(Entries for locating described items)
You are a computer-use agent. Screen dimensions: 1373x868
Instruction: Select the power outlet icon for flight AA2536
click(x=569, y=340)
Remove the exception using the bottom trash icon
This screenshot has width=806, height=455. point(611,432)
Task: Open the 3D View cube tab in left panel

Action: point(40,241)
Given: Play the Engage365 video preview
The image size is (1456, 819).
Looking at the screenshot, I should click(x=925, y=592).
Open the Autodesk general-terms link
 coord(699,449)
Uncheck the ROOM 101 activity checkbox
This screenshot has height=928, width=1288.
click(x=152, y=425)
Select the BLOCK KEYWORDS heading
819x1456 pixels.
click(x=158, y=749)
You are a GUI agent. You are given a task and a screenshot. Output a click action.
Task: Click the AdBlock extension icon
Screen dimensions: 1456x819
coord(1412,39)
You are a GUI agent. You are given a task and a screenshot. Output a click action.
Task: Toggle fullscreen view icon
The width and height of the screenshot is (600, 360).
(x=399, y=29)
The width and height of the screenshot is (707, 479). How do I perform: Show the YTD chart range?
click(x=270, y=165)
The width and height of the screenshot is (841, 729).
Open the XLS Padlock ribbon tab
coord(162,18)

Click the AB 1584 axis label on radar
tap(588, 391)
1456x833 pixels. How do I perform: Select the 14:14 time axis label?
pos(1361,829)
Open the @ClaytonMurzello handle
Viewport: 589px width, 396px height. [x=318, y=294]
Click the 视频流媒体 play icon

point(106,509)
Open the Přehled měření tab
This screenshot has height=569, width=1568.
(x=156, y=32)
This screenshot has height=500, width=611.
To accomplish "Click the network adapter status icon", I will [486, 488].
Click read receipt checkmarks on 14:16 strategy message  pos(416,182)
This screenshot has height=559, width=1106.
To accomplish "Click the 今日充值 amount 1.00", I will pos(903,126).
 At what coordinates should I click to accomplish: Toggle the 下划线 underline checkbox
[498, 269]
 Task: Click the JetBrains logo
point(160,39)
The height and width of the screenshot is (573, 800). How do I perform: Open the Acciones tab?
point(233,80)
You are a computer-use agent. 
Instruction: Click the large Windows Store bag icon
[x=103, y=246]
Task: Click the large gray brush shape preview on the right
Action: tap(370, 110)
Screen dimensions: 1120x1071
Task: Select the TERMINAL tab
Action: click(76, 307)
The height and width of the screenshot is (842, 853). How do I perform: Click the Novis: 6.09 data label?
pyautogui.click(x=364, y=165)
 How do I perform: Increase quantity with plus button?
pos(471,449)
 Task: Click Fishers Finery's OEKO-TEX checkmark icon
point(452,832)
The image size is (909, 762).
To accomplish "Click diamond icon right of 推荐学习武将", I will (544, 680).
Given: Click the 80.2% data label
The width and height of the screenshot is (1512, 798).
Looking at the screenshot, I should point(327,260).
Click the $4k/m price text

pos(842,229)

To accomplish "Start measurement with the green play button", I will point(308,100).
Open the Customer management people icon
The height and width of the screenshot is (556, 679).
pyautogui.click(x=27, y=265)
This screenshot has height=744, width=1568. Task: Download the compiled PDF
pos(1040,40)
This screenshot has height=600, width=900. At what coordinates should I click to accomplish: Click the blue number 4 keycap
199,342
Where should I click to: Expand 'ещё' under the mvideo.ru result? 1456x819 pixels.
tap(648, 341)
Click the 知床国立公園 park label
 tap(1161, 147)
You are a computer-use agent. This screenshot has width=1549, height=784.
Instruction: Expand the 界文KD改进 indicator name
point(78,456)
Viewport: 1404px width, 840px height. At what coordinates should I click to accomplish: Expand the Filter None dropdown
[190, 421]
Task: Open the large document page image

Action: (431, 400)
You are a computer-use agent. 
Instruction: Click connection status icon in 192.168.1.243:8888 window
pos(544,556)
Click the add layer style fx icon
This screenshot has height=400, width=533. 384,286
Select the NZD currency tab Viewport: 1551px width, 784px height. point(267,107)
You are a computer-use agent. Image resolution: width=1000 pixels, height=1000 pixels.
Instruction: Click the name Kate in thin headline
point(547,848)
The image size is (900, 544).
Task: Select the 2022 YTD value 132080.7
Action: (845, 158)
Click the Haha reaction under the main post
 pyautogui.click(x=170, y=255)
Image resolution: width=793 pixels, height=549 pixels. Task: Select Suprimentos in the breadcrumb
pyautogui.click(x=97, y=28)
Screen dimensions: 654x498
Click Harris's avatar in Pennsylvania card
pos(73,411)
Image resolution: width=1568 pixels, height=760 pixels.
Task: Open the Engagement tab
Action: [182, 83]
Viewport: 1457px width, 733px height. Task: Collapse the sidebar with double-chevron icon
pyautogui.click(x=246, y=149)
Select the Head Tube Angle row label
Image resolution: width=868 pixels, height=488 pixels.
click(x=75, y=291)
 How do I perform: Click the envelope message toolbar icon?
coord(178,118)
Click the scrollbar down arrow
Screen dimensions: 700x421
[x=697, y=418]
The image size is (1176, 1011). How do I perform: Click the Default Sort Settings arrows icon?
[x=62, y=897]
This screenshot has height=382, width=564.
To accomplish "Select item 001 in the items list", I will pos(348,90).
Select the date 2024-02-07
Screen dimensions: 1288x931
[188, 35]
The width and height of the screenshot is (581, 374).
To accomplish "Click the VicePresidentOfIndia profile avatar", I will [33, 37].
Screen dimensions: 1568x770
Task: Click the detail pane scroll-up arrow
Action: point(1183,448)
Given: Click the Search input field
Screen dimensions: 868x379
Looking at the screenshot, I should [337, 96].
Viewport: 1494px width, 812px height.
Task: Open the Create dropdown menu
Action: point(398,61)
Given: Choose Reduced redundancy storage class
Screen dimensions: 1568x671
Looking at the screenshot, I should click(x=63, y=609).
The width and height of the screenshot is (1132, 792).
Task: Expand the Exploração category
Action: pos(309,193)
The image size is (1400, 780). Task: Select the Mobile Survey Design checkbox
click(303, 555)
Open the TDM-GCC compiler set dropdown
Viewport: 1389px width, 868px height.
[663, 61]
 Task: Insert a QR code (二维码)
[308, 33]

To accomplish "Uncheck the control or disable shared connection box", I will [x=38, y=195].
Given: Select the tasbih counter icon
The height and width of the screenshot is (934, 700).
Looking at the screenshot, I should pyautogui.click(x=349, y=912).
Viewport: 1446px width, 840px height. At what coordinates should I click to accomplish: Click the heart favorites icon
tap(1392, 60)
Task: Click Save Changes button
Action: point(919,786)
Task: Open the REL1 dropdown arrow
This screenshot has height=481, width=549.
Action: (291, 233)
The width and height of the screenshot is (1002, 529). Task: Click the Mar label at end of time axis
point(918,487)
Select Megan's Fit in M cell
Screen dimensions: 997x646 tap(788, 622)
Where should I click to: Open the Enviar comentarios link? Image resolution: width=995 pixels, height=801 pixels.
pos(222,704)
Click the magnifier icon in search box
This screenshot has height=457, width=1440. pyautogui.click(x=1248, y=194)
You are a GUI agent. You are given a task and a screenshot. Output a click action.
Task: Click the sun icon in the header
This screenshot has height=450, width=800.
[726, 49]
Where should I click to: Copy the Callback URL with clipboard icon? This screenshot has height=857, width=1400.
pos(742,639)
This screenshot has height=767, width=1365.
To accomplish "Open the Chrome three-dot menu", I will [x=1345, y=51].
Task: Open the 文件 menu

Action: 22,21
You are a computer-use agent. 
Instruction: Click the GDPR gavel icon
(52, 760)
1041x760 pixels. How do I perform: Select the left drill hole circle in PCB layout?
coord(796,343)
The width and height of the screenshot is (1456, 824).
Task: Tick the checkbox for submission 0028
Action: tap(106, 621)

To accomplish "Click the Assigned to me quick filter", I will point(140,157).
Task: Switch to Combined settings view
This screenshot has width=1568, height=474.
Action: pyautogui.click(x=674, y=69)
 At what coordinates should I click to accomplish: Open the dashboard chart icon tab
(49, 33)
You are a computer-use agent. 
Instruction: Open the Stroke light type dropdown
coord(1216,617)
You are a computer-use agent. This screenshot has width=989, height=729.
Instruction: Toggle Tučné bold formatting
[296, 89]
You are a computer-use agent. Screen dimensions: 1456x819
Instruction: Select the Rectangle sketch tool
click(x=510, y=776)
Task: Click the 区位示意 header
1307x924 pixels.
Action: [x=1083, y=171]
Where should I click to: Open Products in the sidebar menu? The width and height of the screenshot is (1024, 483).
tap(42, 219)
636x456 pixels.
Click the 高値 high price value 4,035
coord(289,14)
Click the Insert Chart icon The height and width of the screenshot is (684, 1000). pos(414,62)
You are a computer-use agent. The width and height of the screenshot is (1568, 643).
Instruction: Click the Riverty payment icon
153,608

**GIVEN PROBLEM:**
Rewrite the part of the entries that opens with the line containing "This screenshot has height=500, width=611." and closes with the line containing "Action: click(76, 307)". Swap "underline checkbox" for "underline toggle" and keep everything else the same.

**EXERCISE RESULT:**
This screenshot has height=500, width=611.
To accomplish "Click the network adapter status icon", I will [486, 488].
Click read receipt checkmarks on 14:16 strategy message  pos(416,182)
This screenshot has height=559, width=1106.
To accomplish "Click the 今日充值 amount 1.00", I will pos(903,126).
 At what coordinates should I click to accomplish: Toggle the 下划线 underline toggle
[498, 269]
 Task: Click the JetBrains logo
point(160,39)
The height and width of the screenshot is (573, 800). How do I perform: Open the Acciones tab?
point(233,80)
You are a computer-use agent. 
Instruction: Click the large Windows Store bag icon
[x=103, y=246]
Task: Click the large gray brush shape preview on the right
Action: tap(370, 110)
Screen dimensions: 1120x1071
Task: Select the TERMINAL tab
Action: click(76, 307)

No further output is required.